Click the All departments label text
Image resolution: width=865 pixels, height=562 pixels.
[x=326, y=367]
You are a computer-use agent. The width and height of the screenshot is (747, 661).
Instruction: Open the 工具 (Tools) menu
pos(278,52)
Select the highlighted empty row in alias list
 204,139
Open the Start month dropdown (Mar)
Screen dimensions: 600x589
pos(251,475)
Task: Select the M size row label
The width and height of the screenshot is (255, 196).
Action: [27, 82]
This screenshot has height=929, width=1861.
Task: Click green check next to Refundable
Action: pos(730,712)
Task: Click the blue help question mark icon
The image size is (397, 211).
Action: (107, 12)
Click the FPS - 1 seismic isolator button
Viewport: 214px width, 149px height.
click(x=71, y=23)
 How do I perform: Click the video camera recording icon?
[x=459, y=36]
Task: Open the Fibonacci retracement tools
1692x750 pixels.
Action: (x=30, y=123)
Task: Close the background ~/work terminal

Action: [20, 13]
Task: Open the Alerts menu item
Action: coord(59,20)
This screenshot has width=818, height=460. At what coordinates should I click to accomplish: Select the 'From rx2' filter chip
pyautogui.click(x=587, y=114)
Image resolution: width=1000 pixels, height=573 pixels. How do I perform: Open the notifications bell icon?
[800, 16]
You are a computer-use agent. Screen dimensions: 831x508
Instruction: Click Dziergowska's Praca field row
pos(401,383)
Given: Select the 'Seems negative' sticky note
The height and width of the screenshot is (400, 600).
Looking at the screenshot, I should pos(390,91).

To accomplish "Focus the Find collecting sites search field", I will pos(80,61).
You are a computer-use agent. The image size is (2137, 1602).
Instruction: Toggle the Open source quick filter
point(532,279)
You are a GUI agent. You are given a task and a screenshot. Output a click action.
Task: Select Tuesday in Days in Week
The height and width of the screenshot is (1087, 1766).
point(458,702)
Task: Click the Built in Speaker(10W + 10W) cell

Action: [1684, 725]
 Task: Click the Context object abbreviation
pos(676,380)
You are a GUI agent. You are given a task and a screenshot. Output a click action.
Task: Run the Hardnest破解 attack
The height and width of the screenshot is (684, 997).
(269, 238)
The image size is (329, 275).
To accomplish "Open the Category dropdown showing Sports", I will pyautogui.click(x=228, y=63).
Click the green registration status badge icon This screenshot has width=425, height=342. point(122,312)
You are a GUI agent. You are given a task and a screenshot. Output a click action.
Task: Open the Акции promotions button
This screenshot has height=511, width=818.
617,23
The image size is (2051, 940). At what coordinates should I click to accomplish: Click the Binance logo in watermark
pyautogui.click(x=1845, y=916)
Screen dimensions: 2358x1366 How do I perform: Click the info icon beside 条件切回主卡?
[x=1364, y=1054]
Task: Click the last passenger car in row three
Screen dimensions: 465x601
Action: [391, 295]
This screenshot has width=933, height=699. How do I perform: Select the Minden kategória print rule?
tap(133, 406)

★ ★ ★ ★

◆ EXERCISE DESCRIPTION
Update all of the rows above by replacing "GUI agent" with "interface agent", leaving everything else unchanged.

◆ ANSWER BELOW
Click the All departments label text
Image resolution: width=865 pixels, height=562 pixels.
[x=326, y=367]
You are a computer-use agent. The width and height of the screenshot is (747, 661).
Instruction: Open the 工具 (Tools) menu
pos(278,52)
Select the highlighted empty row in alias list
 204,139
Open the Start month dropdown (Mar)
Screen dimensions: 600x589
pos(251,475)
Task: Select the M size row label
The width and height of the screenshot is (255, 196).
Action: [27, 82]
This screenshot has height=929, width=1861.
Task: Click green check next to Refundable
Action: pos(730,712)
Task: Click the blue help question mark icon
The image size is (397, 211).
Action: (107, 12)
Click the FPS - 1 seismic isolator button
Viewport: 214px width, 149px height.
click(x=71, y=23)
 How do I perform: Click the video camera recording icon?
[x=459, y=36]
Task: Open the Fibonacci retracement tools
1692x750 pixels.
Action: (x=30, y=123)
Task: Close the background ~/work terminal

Action: [20, 13]
Task: Open the Alerts menu item
Action: coord(59,20)
This screenshot has width=818, height=460. At what coordinates should I click to accomplish: Select the 'From rx2' filter chip
pyautogui.click(x=587, y=114)
Image resolution: width=1000 pixels, height=573 pixels. How do I perform: Open the notifications bell icon?
[800, 16]
You are a computer-use agent. Screen dimensions: 831x508
Instruction: Click Dziergowska's Praca field row
pos(401,383)
Given: Select the 'Seems negative' sticky note
The height and width of the screenshot is (400, 600).
Looking at the screenshot, I should pos(390,91).

To accomplish "Focus the Find collecting sites search field", I will pos(80,61).
You are a computer-use agent. The image size is (2137, 1602).
Instruction: Toggle the Open source quick filter
point(532,279)
You are a interface agent. You are given a task and a screenshot. Output a click action.
Task: Select Tuesday in Days in Week
The height and width of the screenshot is (1087, 1766).
point(458,702)
Task: Click the Built in Speaker(10W + 10W) cell

Action: [1684, 725]
 Task: Click the Context object abbreviation
pos(676,380)
You are a interface agent. You are given a task and a screenshot. Output a click action.
Task: Run the Hardnest破解 attack
The height and width of the screenshot is (684, 997).
(269, 238)
The image size is (329, 275).
To accomplish "Open the Category dropdown showing Sports", I will pyautogui.click(x=228, y=63).
Click the green registration status badge icon This screenshot has width=425, height=342. point(122,312)
You are a interface agent. You are given a task and a screenshot. Output a click action.
Task: Open the Акции promotions button
This screenshot has height=511, width=818.
617,23
The image size is (2051, 940). At what coordinates should I click to accomplish: Click the Binance logo in watermark
pyautogui.click(x=1845, y=916)
Screen dimensions: 2358x1366 How do I perform: Click the info icon beside 条件切回主卡?
[x=1364, y=1054]
Task: Click the last passenger car in row three
Screen dimensions: 465x601
Action: [391, 295]
This screenshot has width=933, height=699. How do I perform: Select the Minden kategória print rule?
tap(133, 406)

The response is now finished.